>> START Records

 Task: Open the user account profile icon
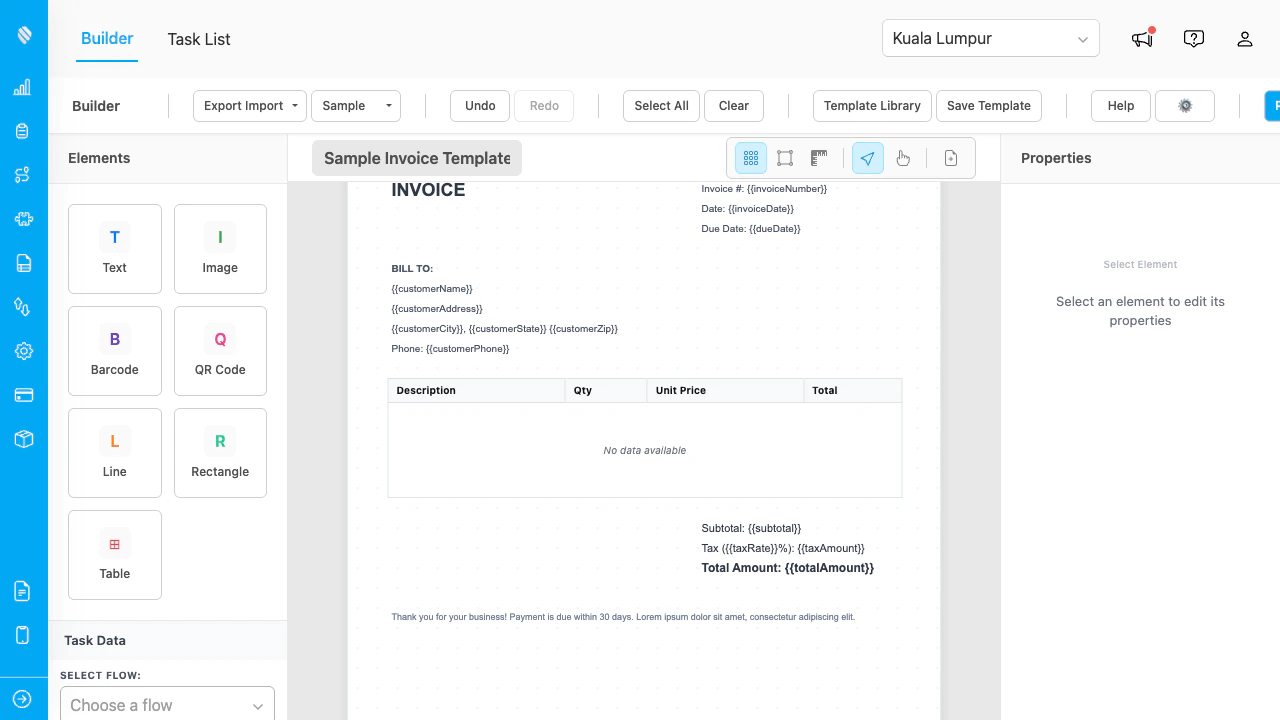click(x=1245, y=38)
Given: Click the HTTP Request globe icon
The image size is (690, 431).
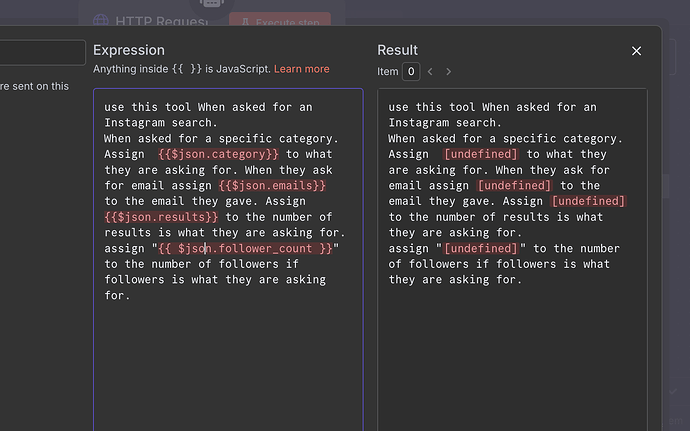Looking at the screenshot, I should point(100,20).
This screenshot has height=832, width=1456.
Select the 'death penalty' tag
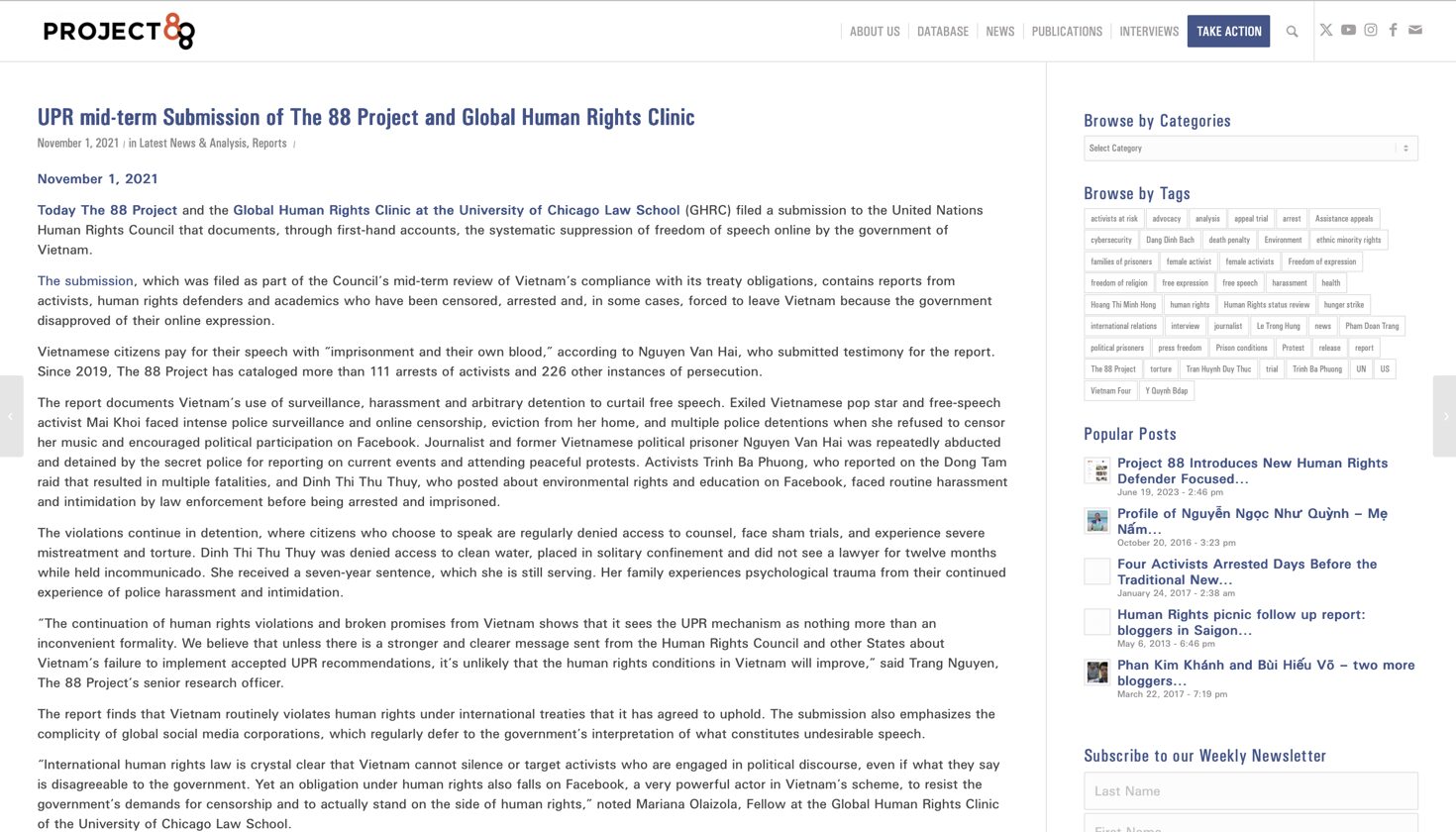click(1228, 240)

>> END Records

Can you print every row above word for word, leaving the pictures out?

 Task: Open the user account profile icon
click(x=1245, y=38)
Given: Click the HTTP Request globe icon
The image size is (690, 431).
Looking at the screenshot, I should point(100,20).
This screenshot has height=832, width=1456.
Select the 'death penalty' tag
click(1228, 240)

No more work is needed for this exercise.